Sqlite3. Substitution of names in query.

Lawrence D'Oliveiro ldo at geek-central.gen.new_zealand
Mon Nov 2 15:41:10 EST 2009


In message <mailman.2442.1257115236.2807.python-list at python.org>, Carsten 
Haese wrote:

> Lawrence D'Oliveiro wrote:
>
>> Says someone who hasn't realized where the real inefficiencies are.
>> Remember what Tony Hoare told us: "premature optimization is the root of
>> all evil". These are databases we're talking about. Real-world databases
>> are large, and reside on disk, which is several orders of magnitude
>> slower than RAM. And RAM is where string parameter substitutions take
>> place. So a few hundred extra RAM accesses isn't going to make any
>> significant difference to the speed of database queries.
> 
> You're just not getting it. The cost is not in performing the parameter
> substitutions themselves. The cost is in parsing what's essentially the
> same query one million times over when it could have been parsed only
> once. You might find an increase of seven orders of magnitude
> insignificant, but I don't.

There is no such parsing overhead. I speak from experience.

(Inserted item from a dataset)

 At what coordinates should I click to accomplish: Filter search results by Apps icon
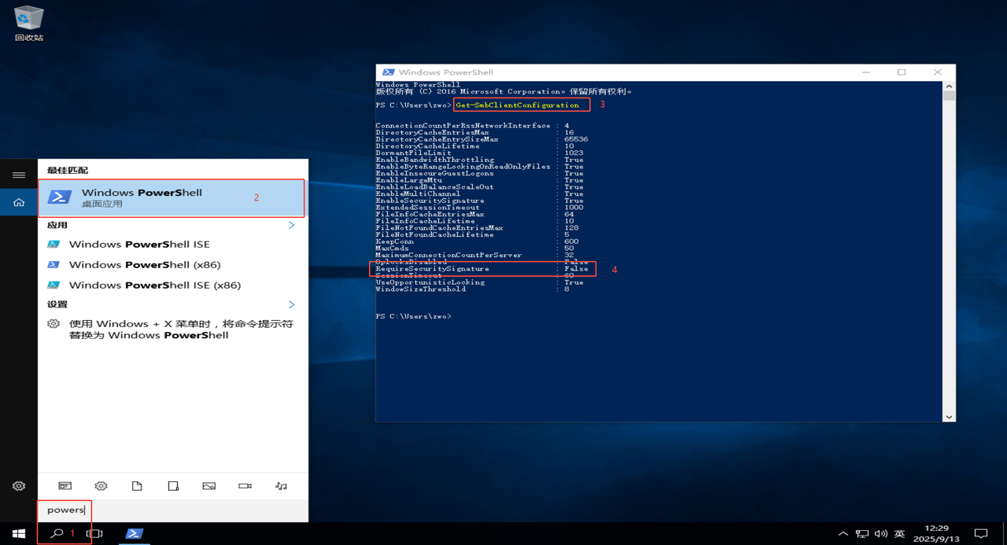point(65,486)
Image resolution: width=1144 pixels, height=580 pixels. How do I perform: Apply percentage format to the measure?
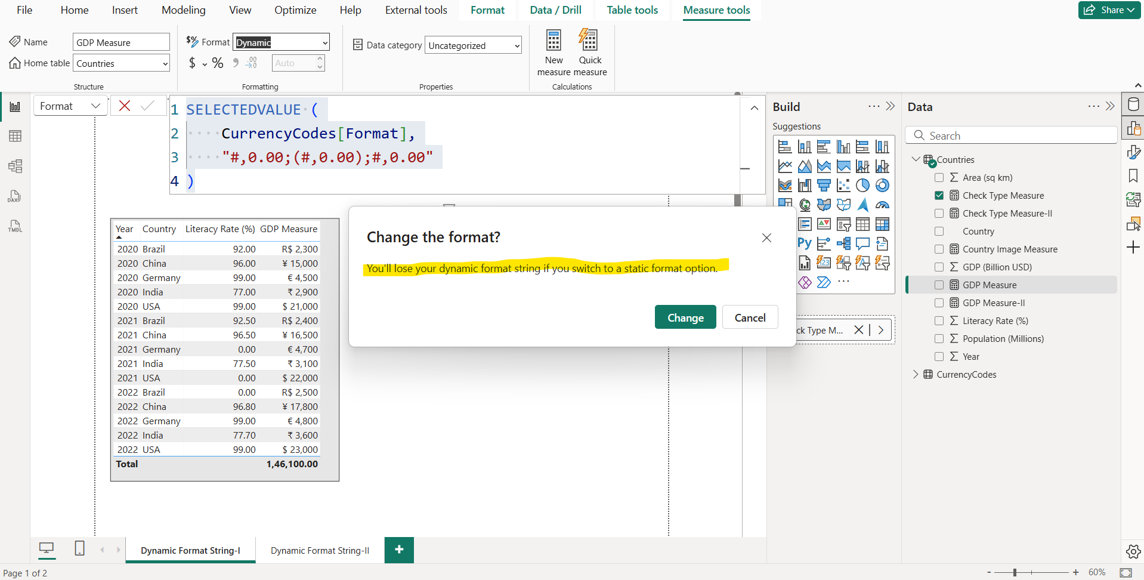[218, 63]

Look at the BulkInserter class here 
<http://www.codecodex.com/wiki/Useful_MySQL_Routines>. I have successfully 
used that to insert tens of thousands of records in just a few seconds. Yet 
it makes no use of the parameter-substitution provided by MySQLdb; it is all 
just straight Python, including the SQLString routine (also on that page), 
which goes through every single character of each string value to decide 
what needs escaping. Python can do all that, and do it fast.

You don't get to figure out what's efficient and what's not by mere hand-
waving; you have to do actual real-world tests.